Skip to content

[None][refactor] Refine Skip Softmax follow-ups#15417

Open
bobboli wants to merge 8 commits into
NVIDIA:mainfrom
bobboli:bli/skip-softmax-followups-placeholder
Open

[None][refactor] Refine Skip Softmax follow-ups#15417
bobboli wants to merge 8 commits into
NVIDIA:mainfrom
bobboli:bli/skip-softmax-followups-placeholder

Conversation

@bobboli

@bobboli bobboli commented Jun 16, 2026

Copy link
Copy Markdown
Collaborator

Summary

  1. Refine sparse attention backend selection to use lowered SparseParams instead of user-facing sparse config objects.
  2. Move Skip Softmax Attention kernel parameters into AttentionForwardArgs, with the lightweight kernel-param carrier kept in the shared sparse params module.
  3. Simplify attention metadata construction in PyExecutor and the layer-wise benchmark runner.
  4. Keep hybrid Mamba / linear-attention models on the hybrid KV cache-manager route when Skip Softmax is enabled, while preserving sparse KV cache-manager routing for non-hybrid models.
  5. Split Cosmos3 raw scheduler timestep from normalized transformer-forward timestep so Cosmos follows the VisualGen attention scheduling contract without changing its time embedding input.
  6. Remove the unused WAN kwargs deletion.
  7. Update the VisualGen SAGE attention test to call get_attention_backend() with lowered sparse_params, matching the refactored backend-selection API.
  8. Use paged-context FMHA for standard attention whenever the KV cache uses FP8, so context QKV follows the supported FP8 preprocessing and kernel path.

Details

  1. Sparse backend selection now happens from lowered params. get_attention_backend() takes sparse_params, and create_attention() derives the backend class internally instead of accepting a preselected attn_cls. This keeps user/API config parsing outside backend dispatch while still allowing sparse algorithms to select their backend class.
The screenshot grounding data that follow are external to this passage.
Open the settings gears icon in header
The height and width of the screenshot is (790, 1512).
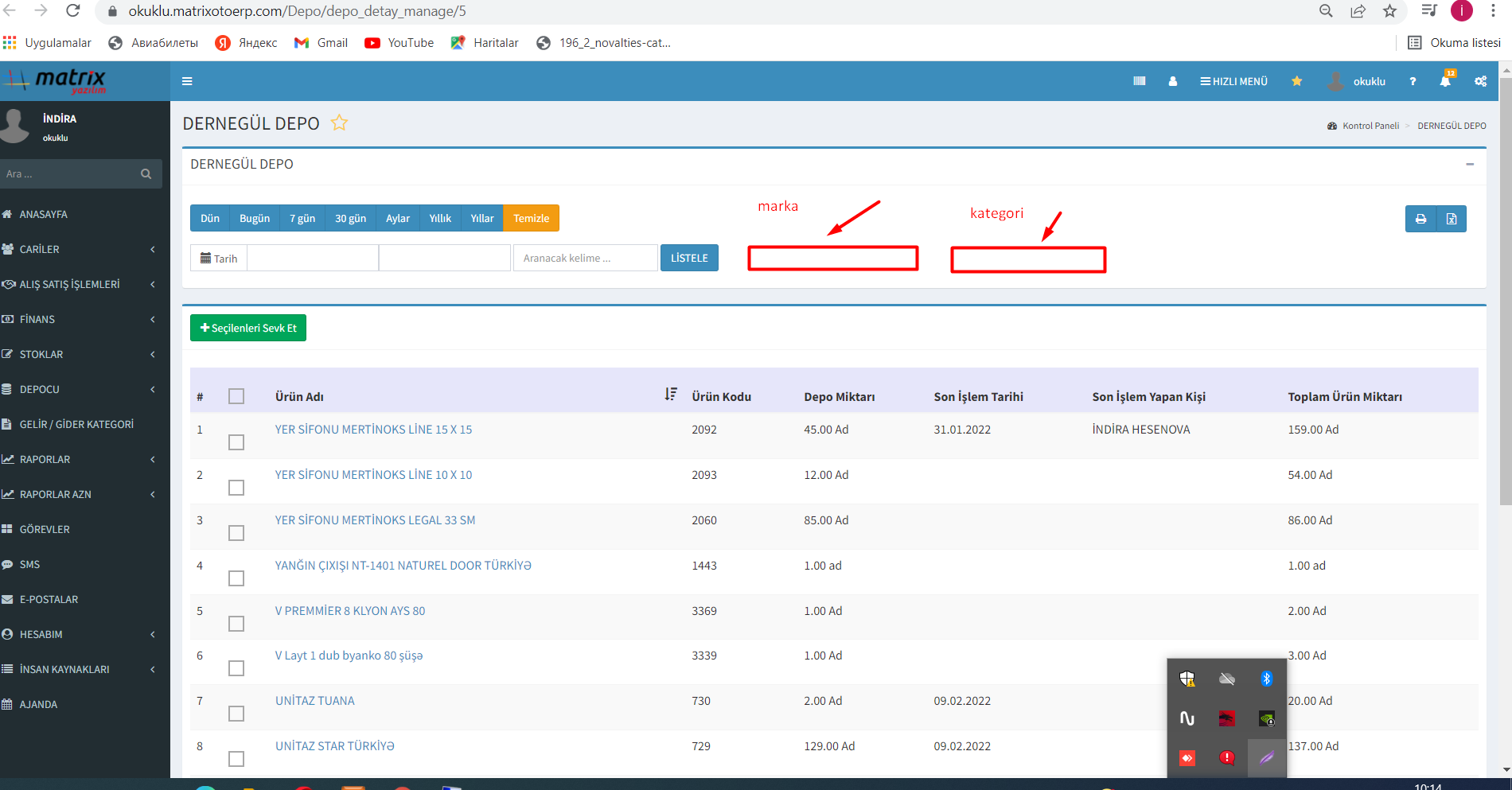[1480, 81]
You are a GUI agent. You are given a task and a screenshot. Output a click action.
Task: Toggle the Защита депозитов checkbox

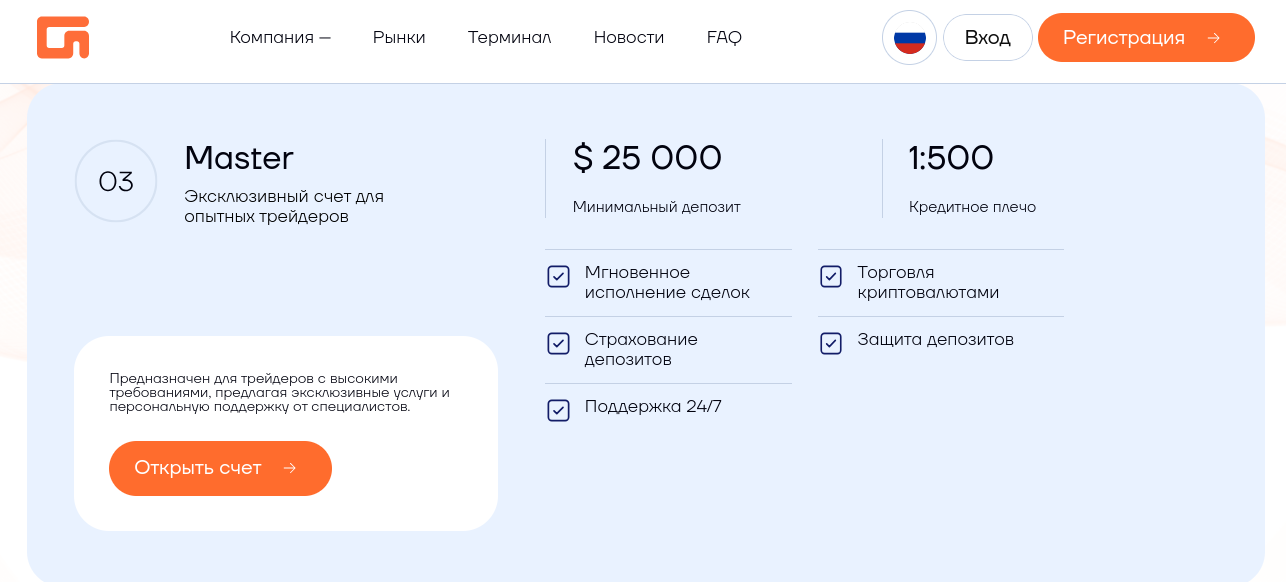pyautogui.click(x=831, y=344)

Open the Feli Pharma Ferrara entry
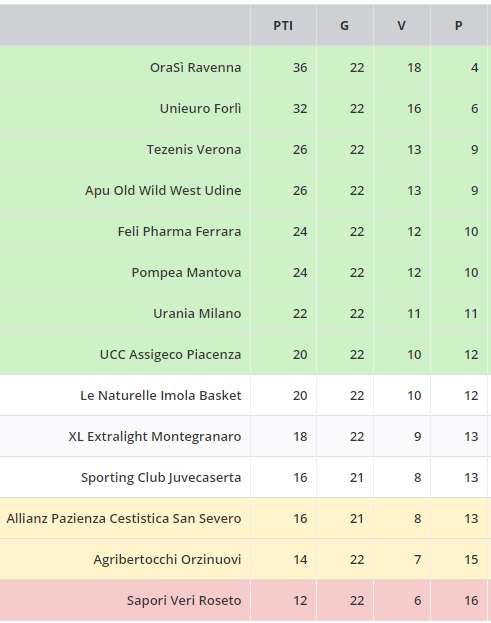179,231
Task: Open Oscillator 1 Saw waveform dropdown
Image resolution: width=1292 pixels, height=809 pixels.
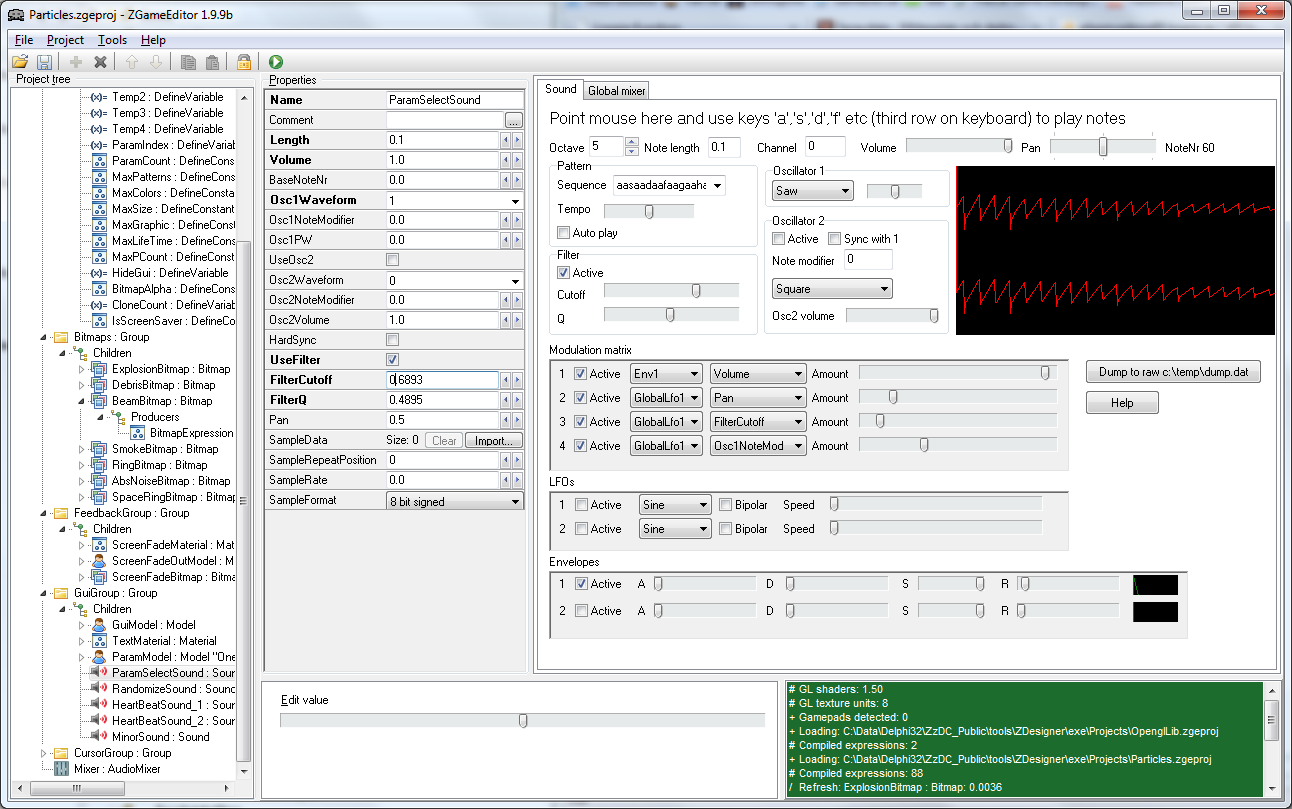Action: point(812,191)
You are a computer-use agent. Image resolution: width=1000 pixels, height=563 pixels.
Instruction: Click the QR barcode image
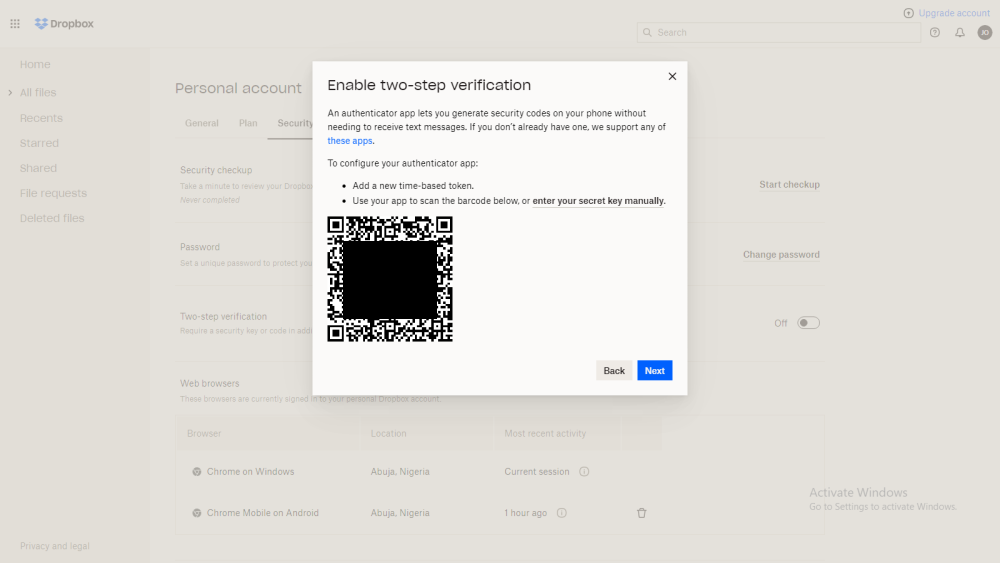tap(390, 279)
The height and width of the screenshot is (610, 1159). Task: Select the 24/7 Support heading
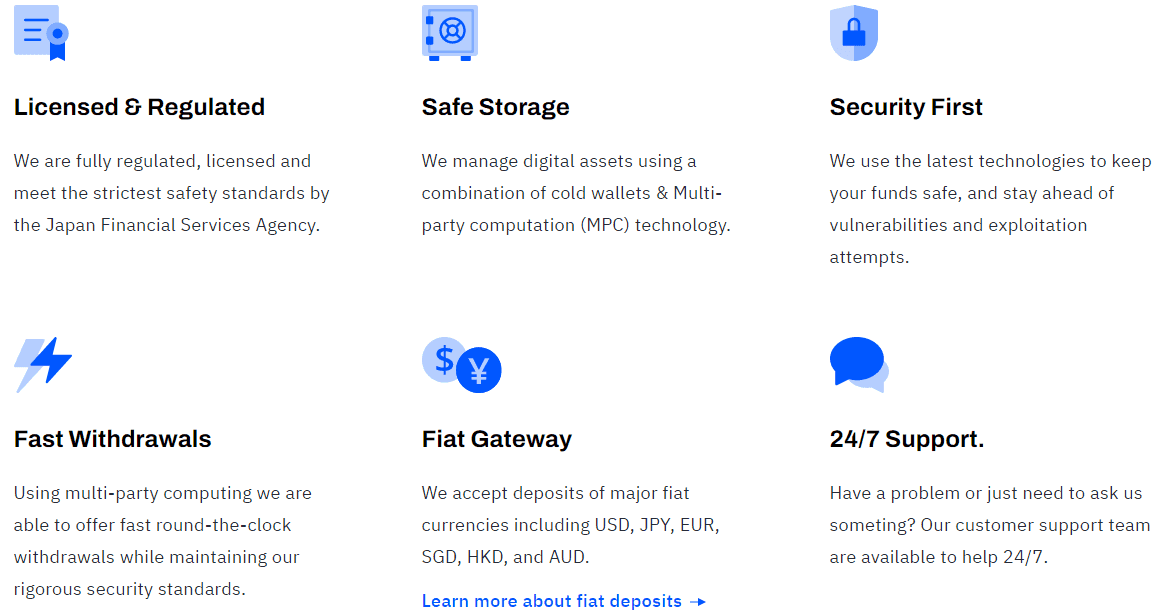coord(907,439)
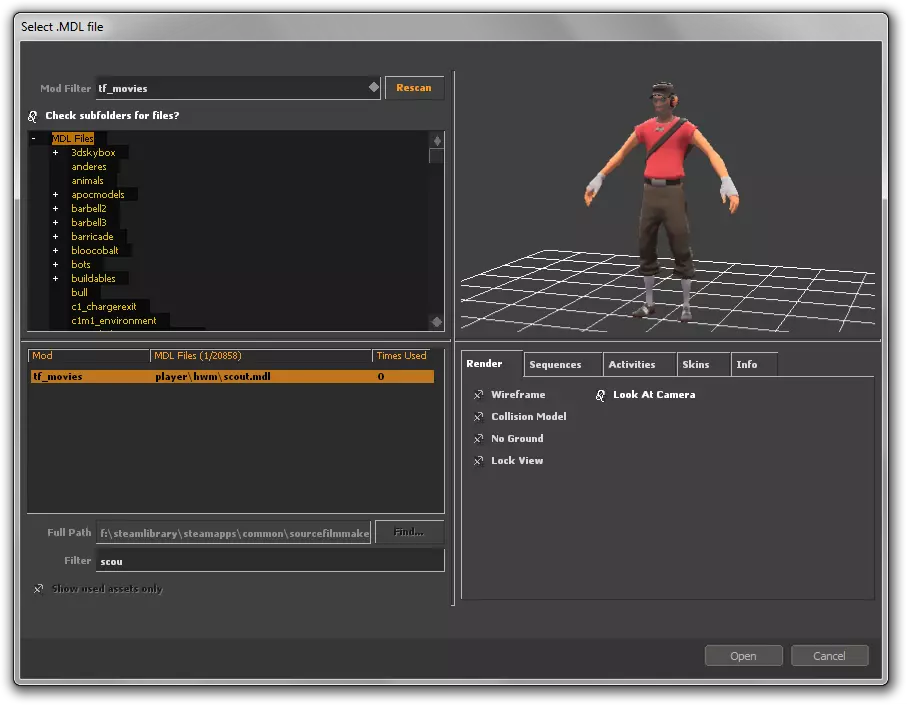Enable Collision Model display
This screenshot has width=907, height=705.
tap(479, 417)
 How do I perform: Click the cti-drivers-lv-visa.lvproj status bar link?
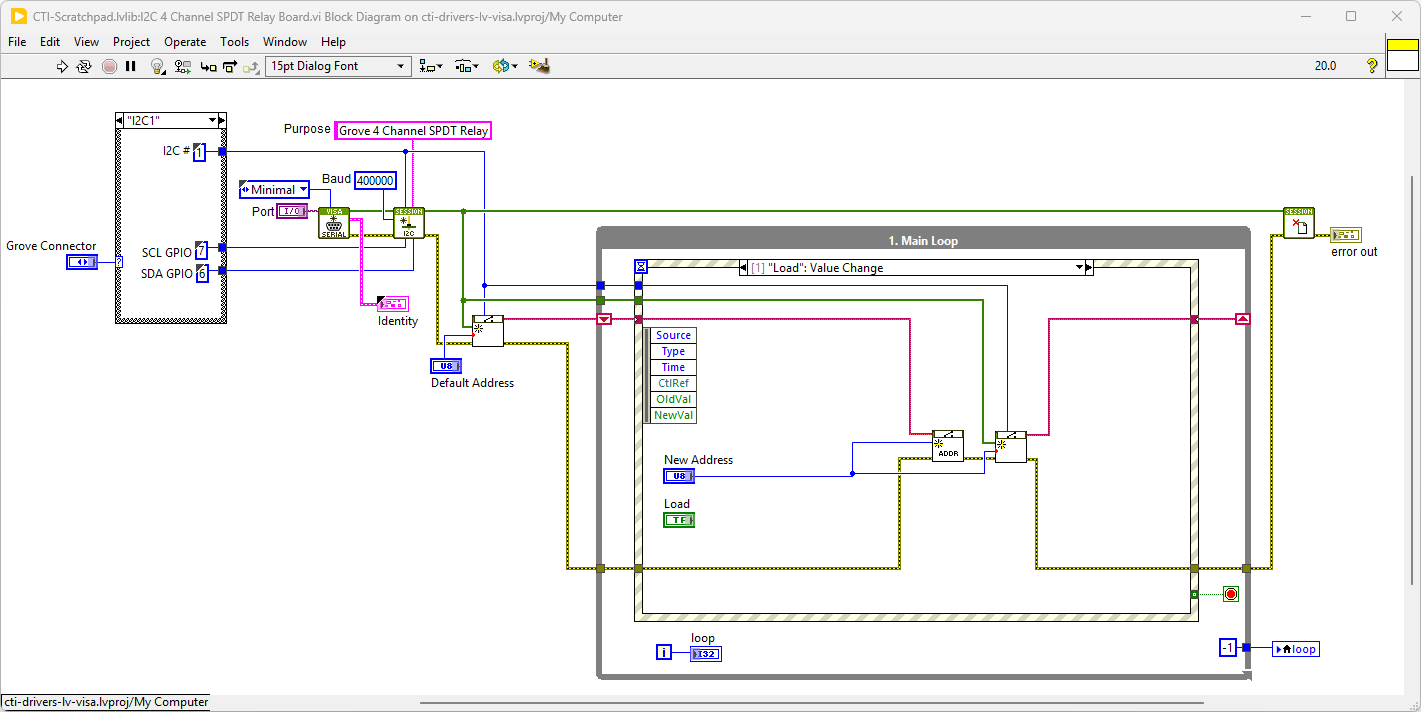coord(104,701)
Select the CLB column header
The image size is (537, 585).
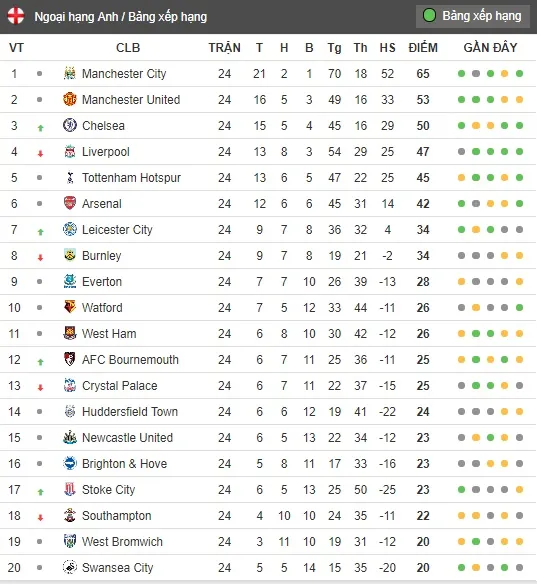point(128,48)
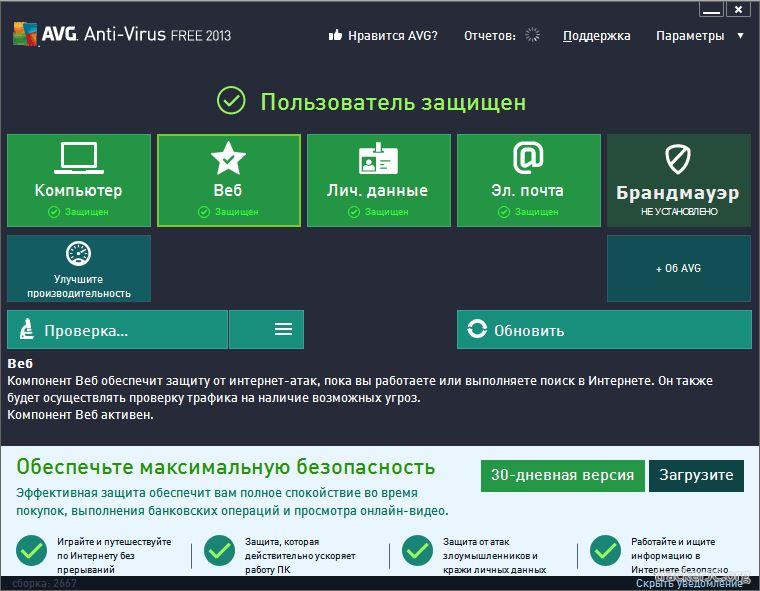The image size is (760, 591).
Task: Click the laptop icon on Компьютер tile
Action: click(78, 157)
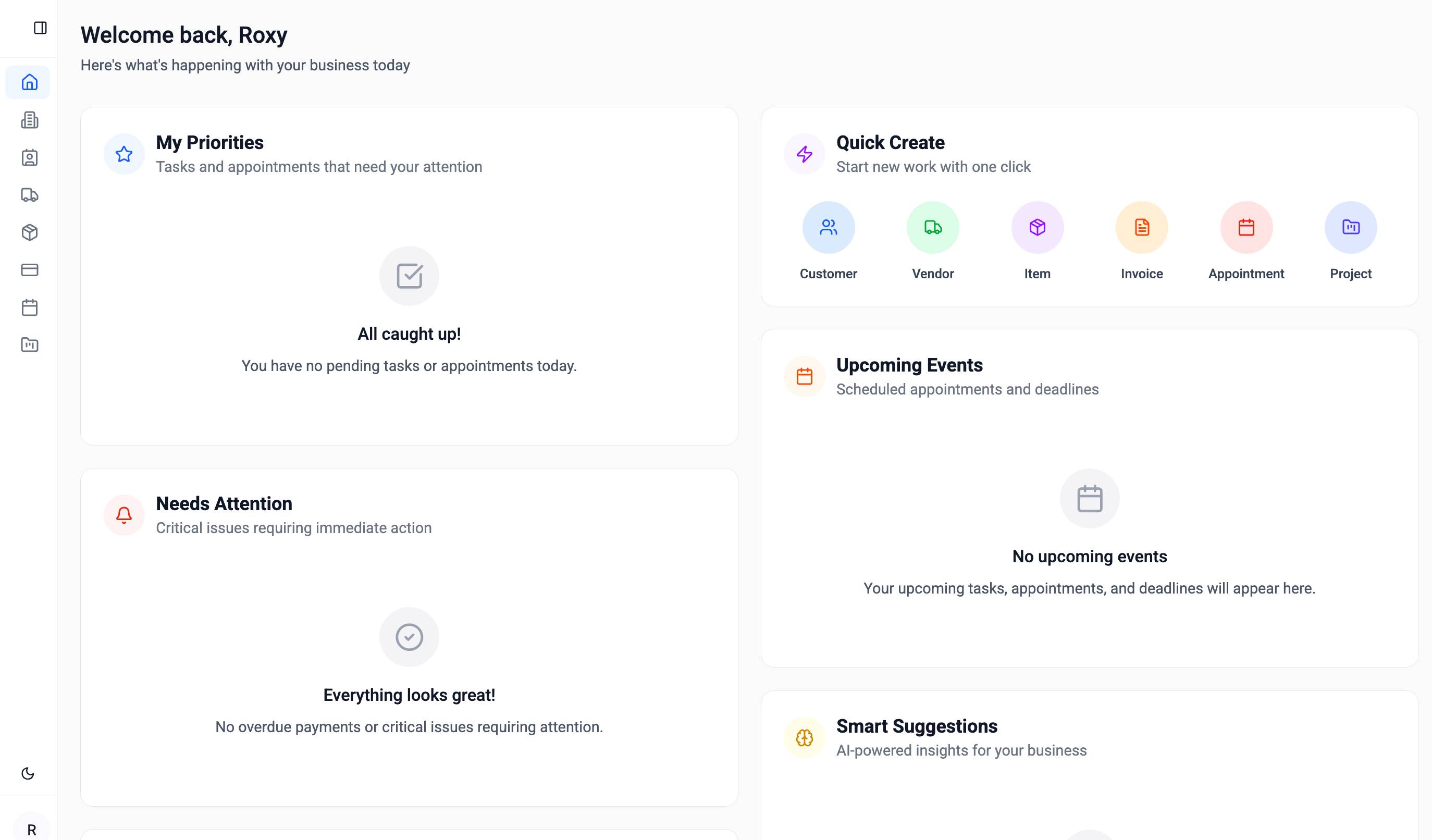Click the Needs Attention bell icon

point(124,515)
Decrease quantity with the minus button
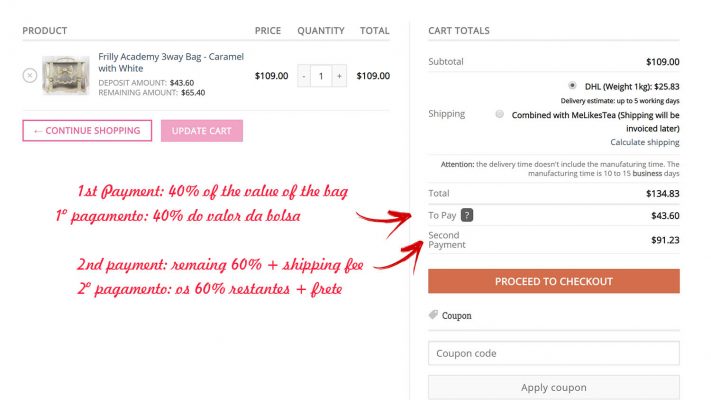Viewport: 711px width, 400px height. pos(304,76)
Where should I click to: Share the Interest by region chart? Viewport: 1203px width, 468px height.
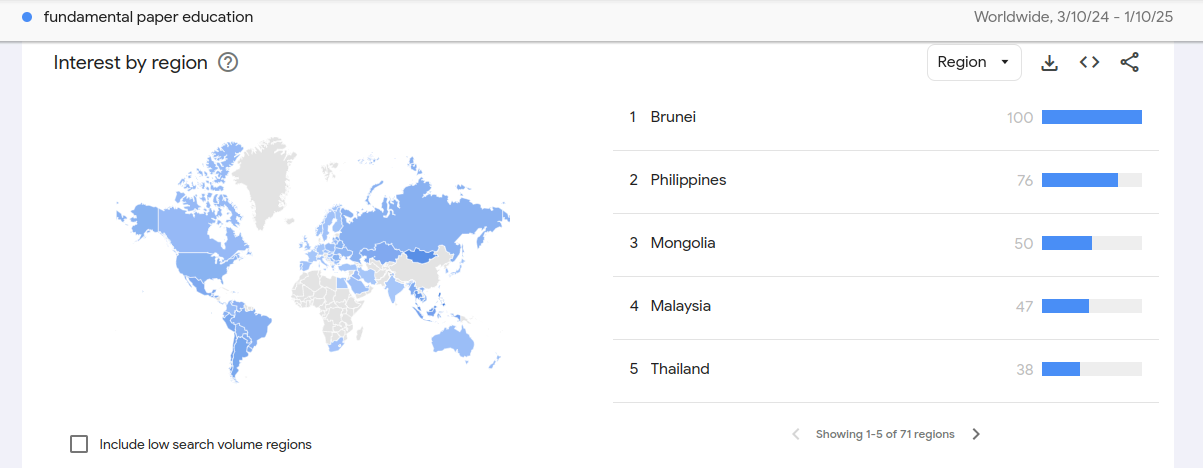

  2. Skip Softmax kernel params are now carried through AttentionForwardArgs. TrtllmAttention resolves scheduler output into forward_args.skip_softmax_kernel_params, and the thop call reads from forward_args like the other per-forward inputs. The static thop sync test no longer needs a separate skip_softmax_kernel_params source class.

  3. Metadata construction now calls the metadata class directly instead of packing metadata_kwargs and immediately unpacking it. The same cleanup is applied to the layer-wise benchmark runner.

  4. Hybrid Mamba / linear-attention models now keep the Mamba-capable KV cache manager when the sparse attention algorithm is Skip Softmax. Skip Softmax changes attention kernel execution but does not replace the recurrent-state cache manager required by hybrid models. Other sparse attention algorithms still fail early for this combination, and non-hybrid sparse models continue to use their sparse KV cache-manager route.

  5. Cosmos3 now passes normalized timestep to the transformer/attention path and raw_timestep to the Cosmos time embedding path. This keeps scheduler-level/raw-time semantics available to Cosmos while preserving the VisualGen convention that the transformer-forward timestep consumed by attention scheduling is normalized. The audio transformer paths added by [TRTLLM-13120][feat] Cosmos3 Audio Output Support #14827 and their single- and multi-GPU tests follow the same contract.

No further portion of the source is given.